Maybe it’s that HSUS thinks the only way to shut down “puppy mills” is to paint every dog breeder with the same broad brush. Maybe. I haven’t yet really wrapped my mind aroundwhy HSUS is opposed to everything I saw this weekend. I just know that it is.
As with pretty much every group of ranchers, dairymen, biomedical research scientists, and chicken farmers I’ve met, the breeders I spoke with this weekend had varying levels of awareness about the looming political threat from HSUS. Some of them can’t be bothered to be bothered. Others are fired up at the mere mention of Wayne Pacelle’s name.
“Somebody has to take that guy on,” one 50-ish man barked when I brought up the name of HSUS's CEO. “That whole movement is nuts. After I showed up to lobby against HSUS’s last North Carolina breeder tax, I started getting calls in the middle of the night, untraceable phone calls, from these people saying they were going to come on my property, take my dogs, and burn my house down. I told ‘em my new rifle has an awesome night scope. That pretty much ended it.”

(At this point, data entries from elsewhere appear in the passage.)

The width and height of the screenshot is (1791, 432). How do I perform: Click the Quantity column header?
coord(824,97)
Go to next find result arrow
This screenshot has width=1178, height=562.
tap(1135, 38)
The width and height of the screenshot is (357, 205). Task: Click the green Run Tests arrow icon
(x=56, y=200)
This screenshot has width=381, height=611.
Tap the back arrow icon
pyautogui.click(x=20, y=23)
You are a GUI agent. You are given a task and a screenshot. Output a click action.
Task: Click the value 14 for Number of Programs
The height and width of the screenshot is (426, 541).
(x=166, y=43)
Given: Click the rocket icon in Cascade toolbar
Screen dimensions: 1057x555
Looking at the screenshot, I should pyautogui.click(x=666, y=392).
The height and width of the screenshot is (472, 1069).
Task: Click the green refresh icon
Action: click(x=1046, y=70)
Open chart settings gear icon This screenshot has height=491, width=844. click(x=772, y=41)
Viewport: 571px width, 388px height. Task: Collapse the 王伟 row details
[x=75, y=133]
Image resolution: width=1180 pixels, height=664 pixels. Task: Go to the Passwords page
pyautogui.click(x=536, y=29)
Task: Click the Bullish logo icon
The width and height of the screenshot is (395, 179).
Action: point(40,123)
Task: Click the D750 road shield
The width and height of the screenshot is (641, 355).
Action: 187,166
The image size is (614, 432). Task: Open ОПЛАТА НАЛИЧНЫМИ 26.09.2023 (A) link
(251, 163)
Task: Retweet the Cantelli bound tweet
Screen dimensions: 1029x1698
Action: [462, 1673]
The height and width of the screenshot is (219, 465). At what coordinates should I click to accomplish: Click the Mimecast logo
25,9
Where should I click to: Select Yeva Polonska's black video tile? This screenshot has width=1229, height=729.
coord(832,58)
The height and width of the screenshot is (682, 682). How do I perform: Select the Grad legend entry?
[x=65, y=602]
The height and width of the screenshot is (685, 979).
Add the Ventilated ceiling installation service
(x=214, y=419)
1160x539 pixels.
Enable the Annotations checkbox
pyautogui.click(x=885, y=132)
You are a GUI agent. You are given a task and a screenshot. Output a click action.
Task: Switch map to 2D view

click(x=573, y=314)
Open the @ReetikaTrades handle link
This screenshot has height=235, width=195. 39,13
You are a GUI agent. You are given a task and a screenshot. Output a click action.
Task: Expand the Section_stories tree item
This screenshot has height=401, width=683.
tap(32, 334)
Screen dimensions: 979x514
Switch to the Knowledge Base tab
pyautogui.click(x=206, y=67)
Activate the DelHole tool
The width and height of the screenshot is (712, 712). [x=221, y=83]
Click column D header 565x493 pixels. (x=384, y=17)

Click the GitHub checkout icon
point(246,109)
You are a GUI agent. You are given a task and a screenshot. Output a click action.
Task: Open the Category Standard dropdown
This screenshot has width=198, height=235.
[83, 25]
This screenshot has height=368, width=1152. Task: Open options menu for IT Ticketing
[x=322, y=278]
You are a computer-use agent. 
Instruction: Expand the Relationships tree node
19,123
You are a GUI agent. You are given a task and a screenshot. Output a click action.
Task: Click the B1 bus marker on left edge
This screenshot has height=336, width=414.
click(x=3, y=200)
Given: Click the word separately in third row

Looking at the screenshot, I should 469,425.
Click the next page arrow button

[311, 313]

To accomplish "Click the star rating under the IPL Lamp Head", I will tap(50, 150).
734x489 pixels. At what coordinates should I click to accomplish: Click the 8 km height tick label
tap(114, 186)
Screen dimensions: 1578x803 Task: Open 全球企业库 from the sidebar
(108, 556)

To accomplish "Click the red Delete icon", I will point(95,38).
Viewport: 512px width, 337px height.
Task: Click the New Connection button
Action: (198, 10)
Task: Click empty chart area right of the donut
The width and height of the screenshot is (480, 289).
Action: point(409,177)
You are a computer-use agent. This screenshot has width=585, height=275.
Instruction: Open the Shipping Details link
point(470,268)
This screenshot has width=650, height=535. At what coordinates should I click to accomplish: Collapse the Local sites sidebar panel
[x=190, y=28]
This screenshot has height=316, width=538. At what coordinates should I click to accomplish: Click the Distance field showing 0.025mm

I spoke to the crowd after the Best In Show was awarded, in this case to a fluffy pekingese named “Noelle.” I told them that their problem is the same as the one faced by pork producers, egg farmers, dairymen, and even cancer researchers. But it was up to them to reach beyond their circle of friends—outside their comfort zone—if their kids and grandkids were going to keep being Junior Handlers and continue to raise the dog breeds they’ve come to love.
At the end of the day, I have to be skeptical of HSUS's blanket condemnation of pet breeders. I'm confident that there are some horrible ones out there, as there are with any group of people (including animal activists...), but any legislative or cultural movement that lumps the people I met this weekend in with the bad actors is just plain wrong-headed.
Because the dogs I met in South Carolina were among the best-cared-for animals I've ever seen. Anyone who's truly interested in animal welfare would want to make sure more dogs—not fewer—are treated this way. So how 'bout it, Wayne? Why aren't you promoting dog shows?
Probably because you've never been to one.